Sometimes, when people hear the word “exercise,” they cringe. Some have never exercised a day in their life. “Exercise” seems foreign to them. Not true!
In fact, as we age our muscles need stimulation to decrease what’s called “sarcopenia,” which is a loss of muscle tissue due to the aging process. This leads to major muscle groups, like gluteal and quadricep muscles, deteriorating. Falls, leading to fractures, then pain, then fear of pain, and subsequent fear of mobility. It all leads to immobility. All can be traced back to sarcopenia.
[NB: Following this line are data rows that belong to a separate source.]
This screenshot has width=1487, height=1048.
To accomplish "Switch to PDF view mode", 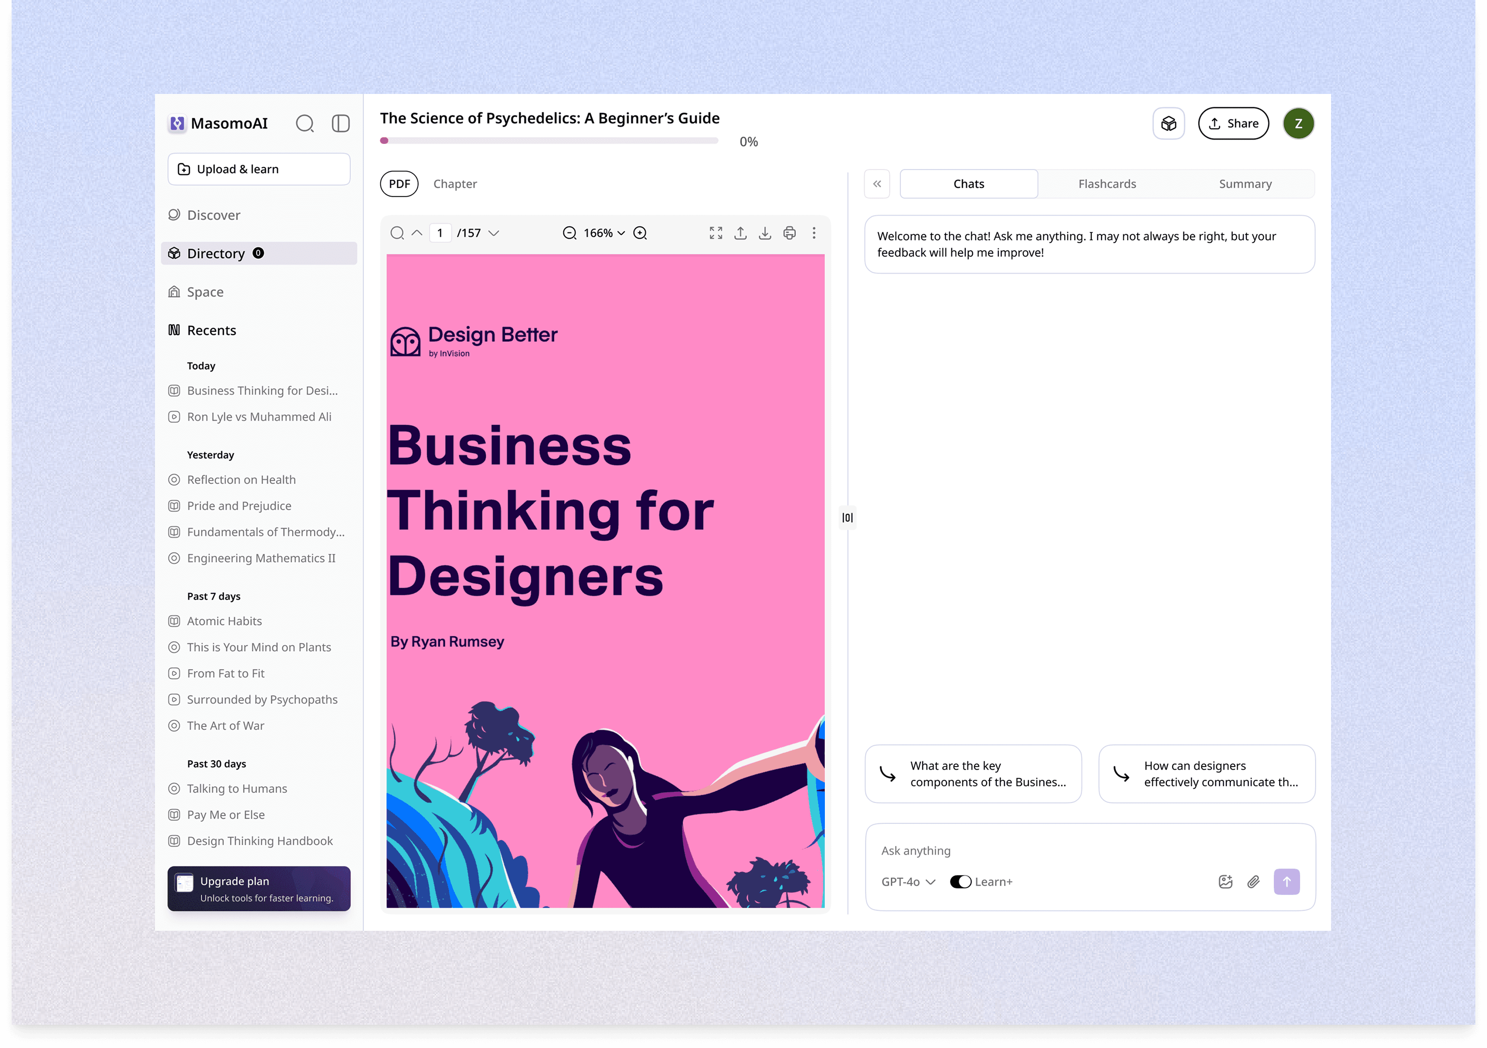I will coord(399,184).
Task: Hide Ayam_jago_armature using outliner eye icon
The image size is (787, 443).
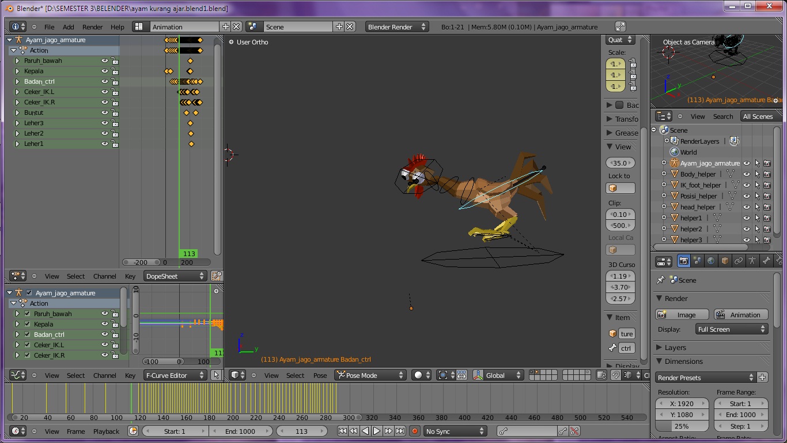Action: (x=747, y=163)
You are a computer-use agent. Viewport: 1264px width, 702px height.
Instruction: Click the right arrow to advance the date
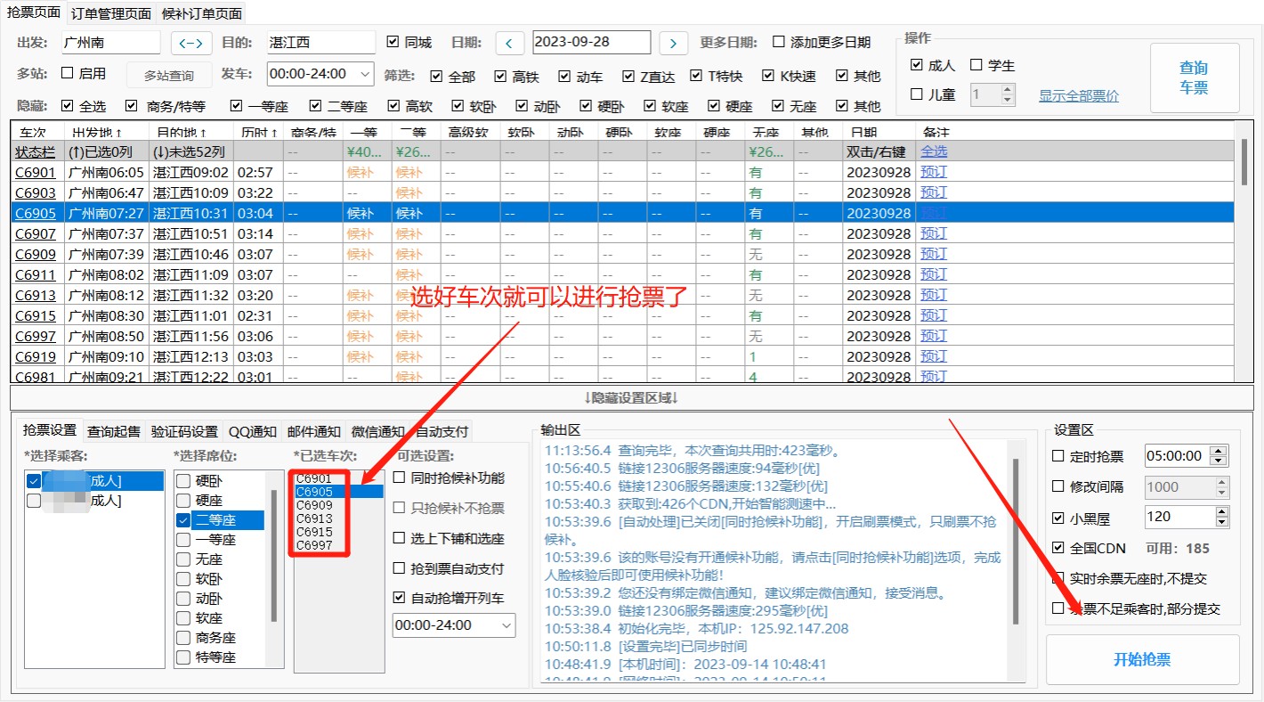click(673, 42)
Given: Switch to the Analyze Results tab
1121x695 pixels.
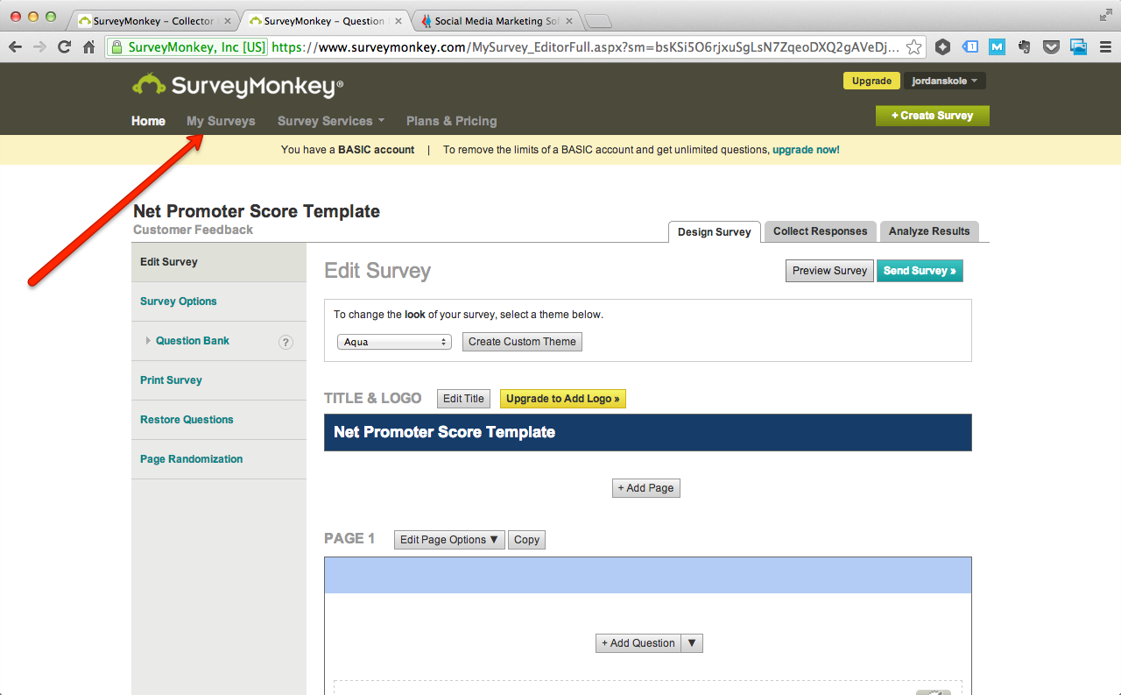Looking at the screenshot, I should click(929, 231).
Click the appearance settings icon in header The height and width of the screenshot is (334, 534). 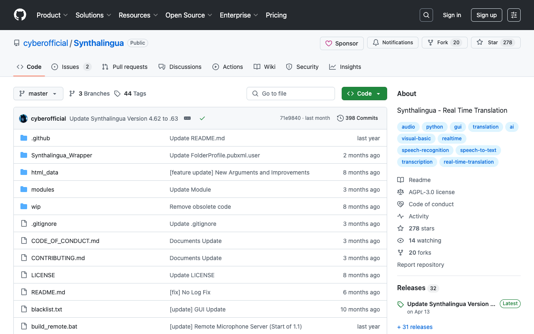(x=514, y=15)
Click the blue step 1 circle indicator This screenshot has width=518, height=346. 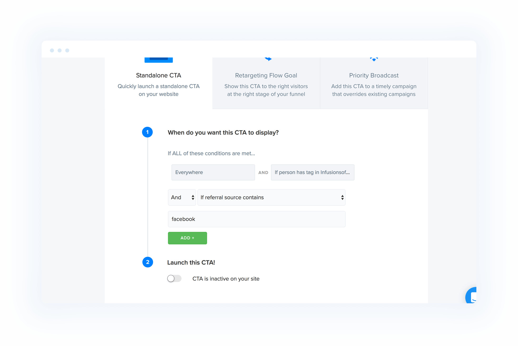(x=148, y=132)
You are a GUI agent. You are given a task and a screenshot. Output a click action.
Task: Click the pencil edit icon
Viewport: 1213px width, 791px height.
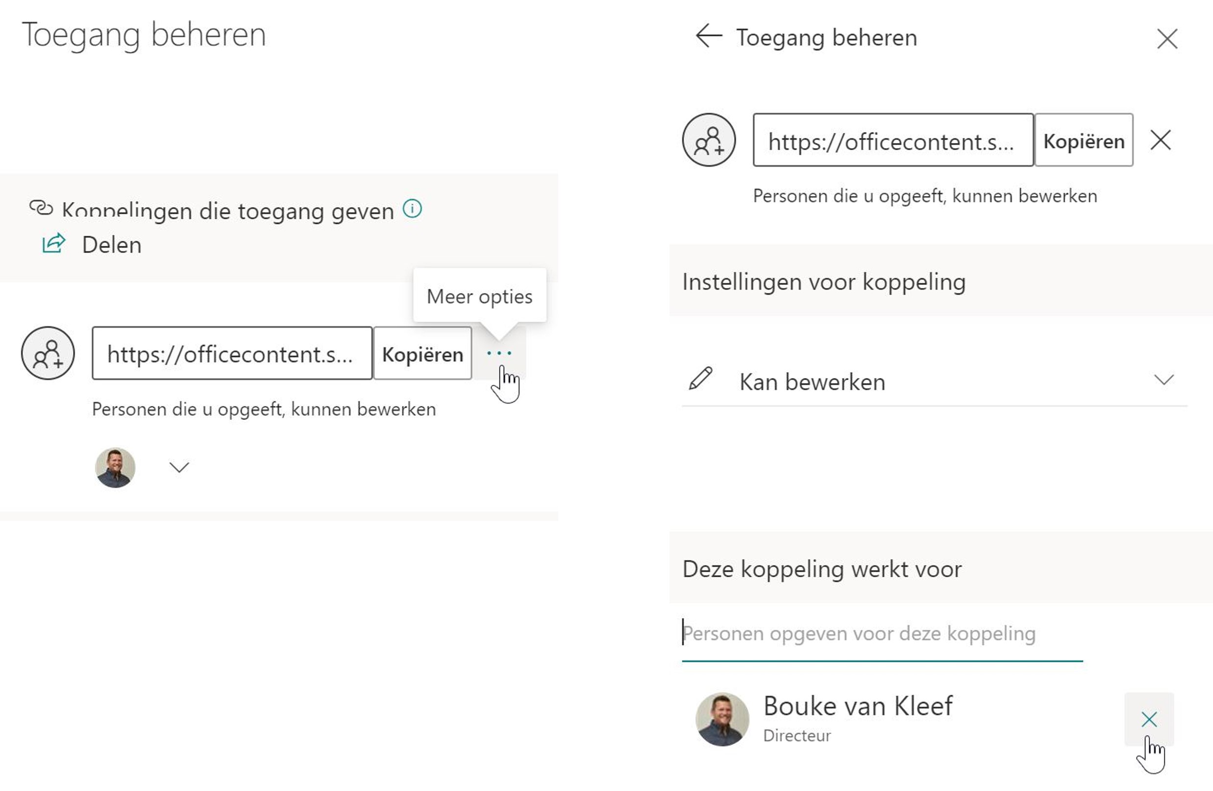(701, 378)
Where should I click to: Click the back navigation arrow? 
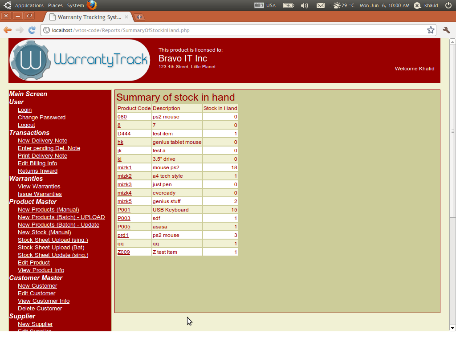click(8, 30)
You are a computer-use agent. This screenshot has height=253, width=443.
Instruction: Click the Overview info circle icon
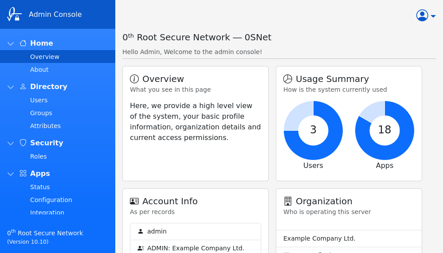point(134,79)
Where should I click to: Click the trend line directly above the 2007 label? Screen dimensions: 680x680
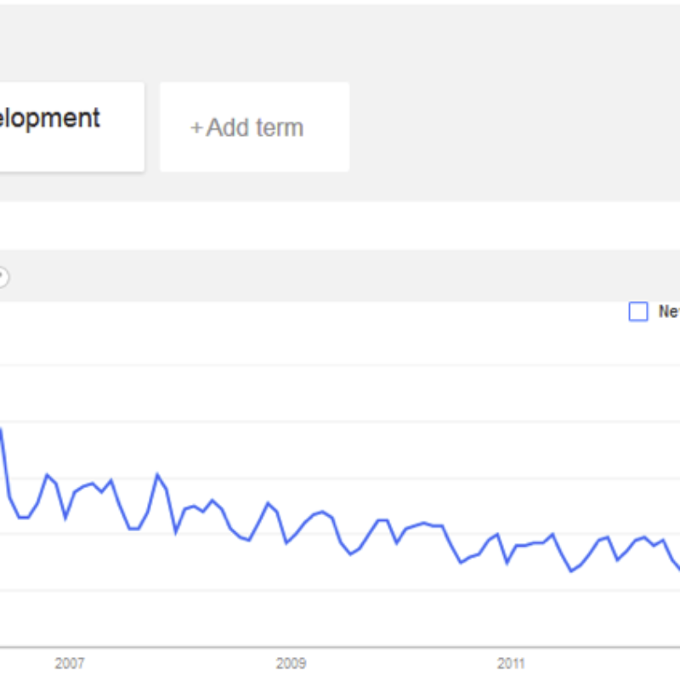point(70,503)
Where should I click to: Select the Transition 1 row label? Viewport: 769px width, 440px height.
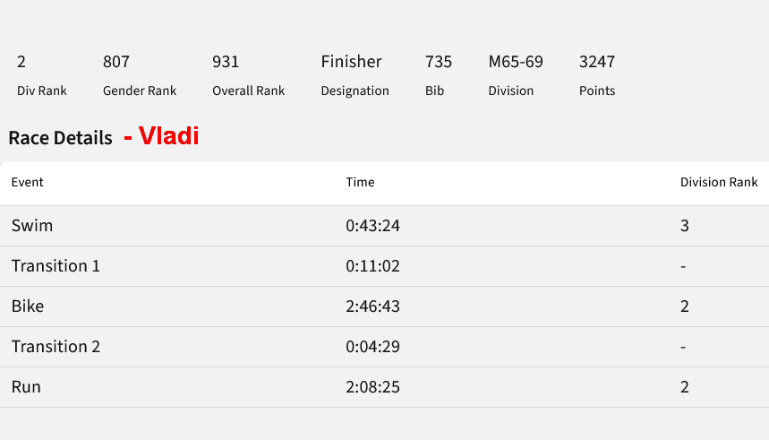[56, 265]
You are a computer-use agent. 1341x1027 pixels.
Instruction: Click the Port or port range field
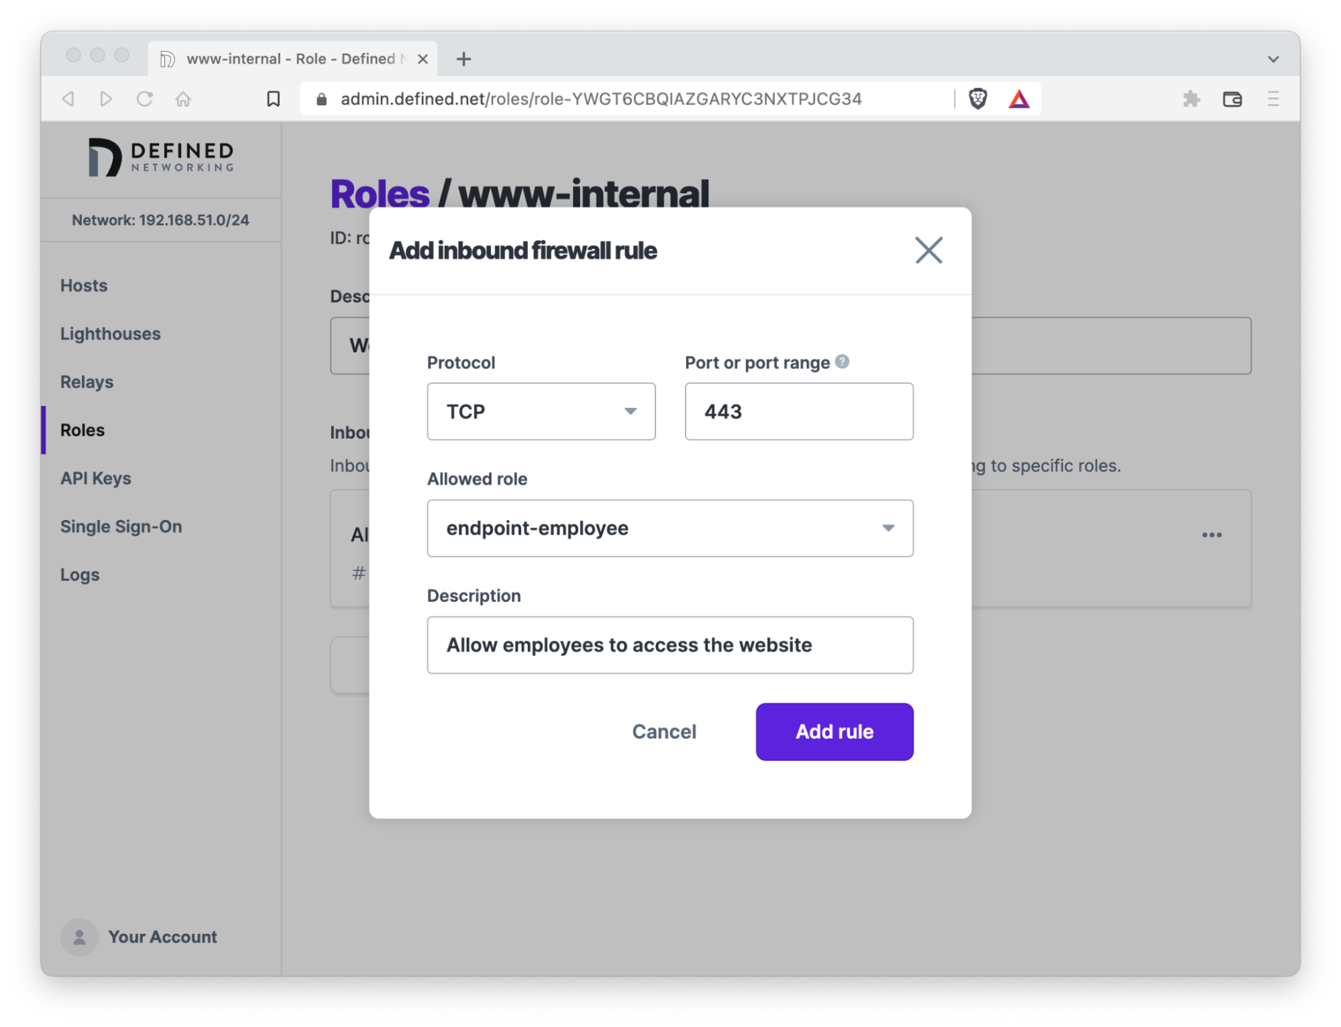(x=798, y=411)
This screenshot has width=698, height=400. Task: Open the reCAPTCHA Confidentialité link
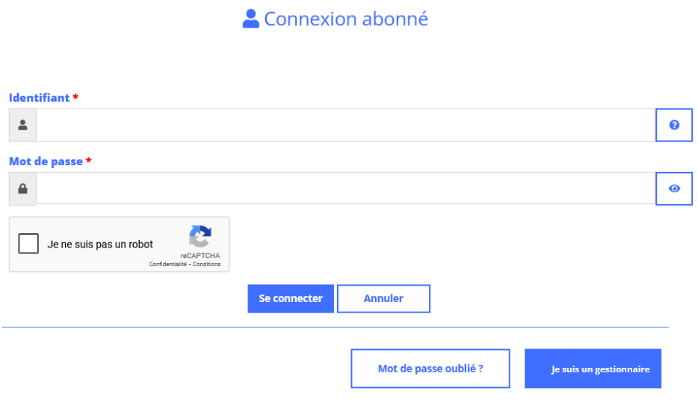click(167, 264)
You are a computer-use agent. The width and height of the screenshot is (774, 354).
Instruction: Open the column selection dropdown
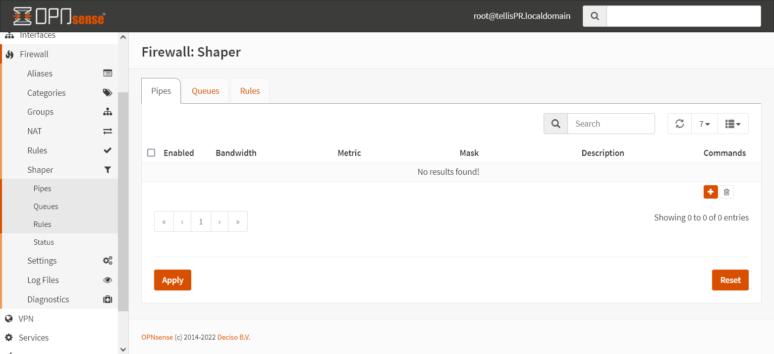733,123
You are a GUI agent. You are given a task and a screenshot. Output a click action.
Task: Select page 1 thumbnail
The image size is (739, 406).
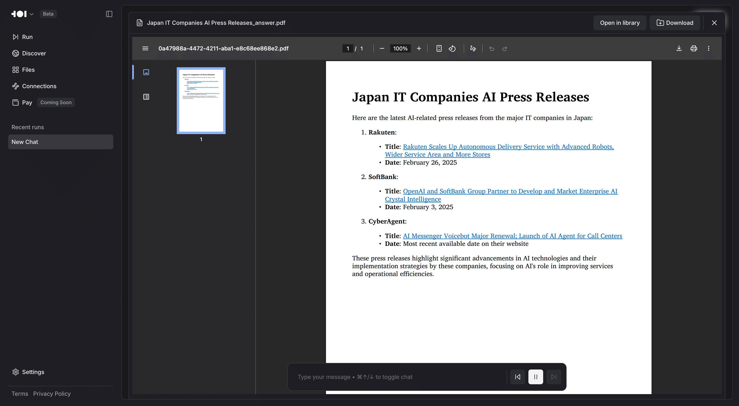click(201, 101)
Muscle tissue can be built, regardless of age. Movement is the key. A specialized HEP encourages movement, decreasing muscle wasting. Therapy clinicians spend the majority of home health visit time on the HEP. It’s that important. The HEP is individualized for that person based on their current ability and past medical history. As my mentor once told me when I started in home health, “It’s our job to give them the tools, they have to do the building.” There’s no bigger tool than a HEP.
A starter HEP for fall prevention does not need equipment, only a countertop (kitchen sink is great) for hand support (safety).
Here’s a basic HEP: marching in place (bring knee up to your chest), sidekicks (kick straight leg out to side), heel raises (up on your tippy toes), and sit-to-stand (up and down from a chair). All these have specific strengthening of major muscle groups. A good routine would be to perform 10 reps x twice a day, 5 days a week.